C’est un argument ressassé par les partisans de l’énergie nucléaire en France : depuis sa sortie du nucléaire décidée en 2011, l’Allemagne aurait augmenté son recours au charbon pour produire de l’électricité. Or, le charbon est une source d’énergie particulièrement émettrice de gaz à effet de serre (GES), et donc nuisible au climat.

Bien qu’extrêmement polluante, l’Allemagne tire de cette énergie une grande partie de son électricité, soit autour de 41% – environ 18% de houille et 23% de lignite, deux types de charbons différents. De nouvelles mines de lignite doivent même entrer en fonction dans les prochaines années (voir notre article). Pour autant, il est faux d’affirmer que le pays a accru sa consommation de charbon en conséquence de la décision prise par Merkel et le Bundestag il y a six ans, et l’arrêt immédiat de huit des réacteurs nucléaires parmi les plus anciens du pays.
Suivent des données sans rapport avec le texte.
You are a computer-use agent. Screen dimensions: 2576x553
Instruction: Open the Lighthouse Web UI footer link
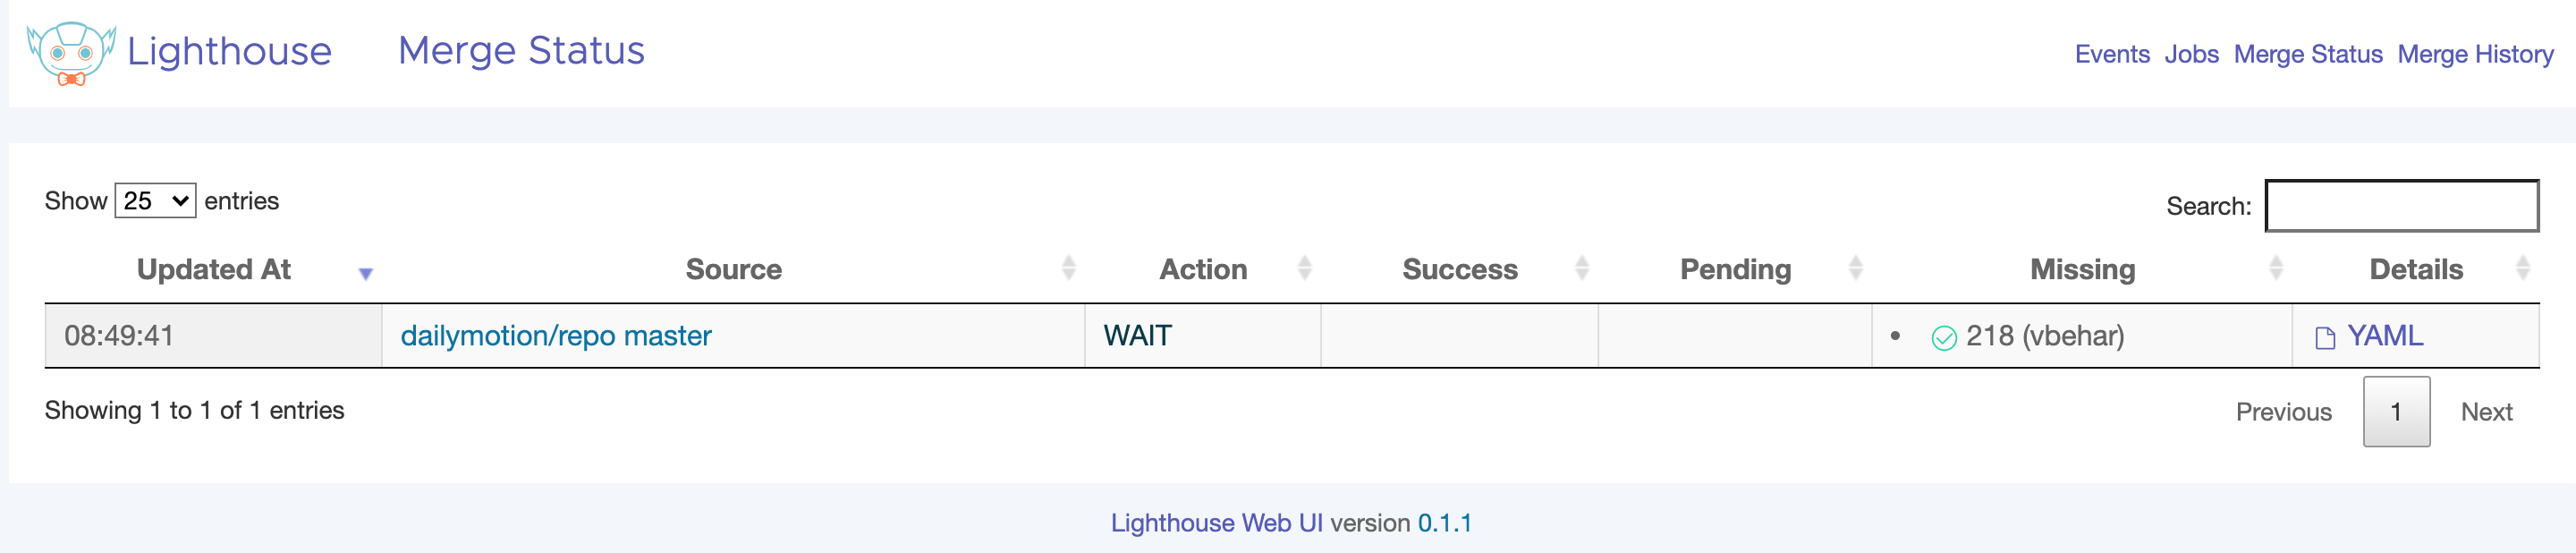click(1216, 523)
29% de l’électricité issue des énergies renouvelables

En 2010, l’énergie nucléaire représentait en Allemagne 27% de la production électrique. En 2012, après l’arrêt, l’année précédente, d’une partie des réacteurs, la proportion est tombée à 21% . En 2016, elle n’était plus que de 13%. Le recours au charbon, lui, représentait environ 43% de la production électrique allemande en 2010 (18% pour la houille, 25% pour le lignite). La proportion a augmenté de quelques pourcents dans les années suivantes, puis est revenue à son niveau de 2010. Elle est aujourd’hui d’environ 41%.

Dans les faits, ce sont les énergies renouvelables qui ont compensé depuis 2011 la baisse de la part du nucléaire. En 2010, elles couvraient 16,5% de la production électrique. En 2016, c’était 29,5 % soit, à 1% près, suffisamment pour combler la baisse du recours au nucléaire [1]. Le projet du gouvernement est bien de continuer sur cette voie : l’objectif est d’avoisiner les 45 % d’énergie renouvelable déjà d’ici à 2025 [2].

L’Allemagne face à ses engagements climatiques

En attendant, le poids du charbon reste un problème environnemental et climatique majeur. Aujourd’hui, 80% des gaz à effet de serre émis par la production électrique en Allemagne proviennent de ce combustible [3]. Or, l’Allemagne s’est engagée à réduire de 40 % ses émissions de GES d’ici à 2020, et de 90 % d’ici à 2050 (par rapport au niveau de 1990).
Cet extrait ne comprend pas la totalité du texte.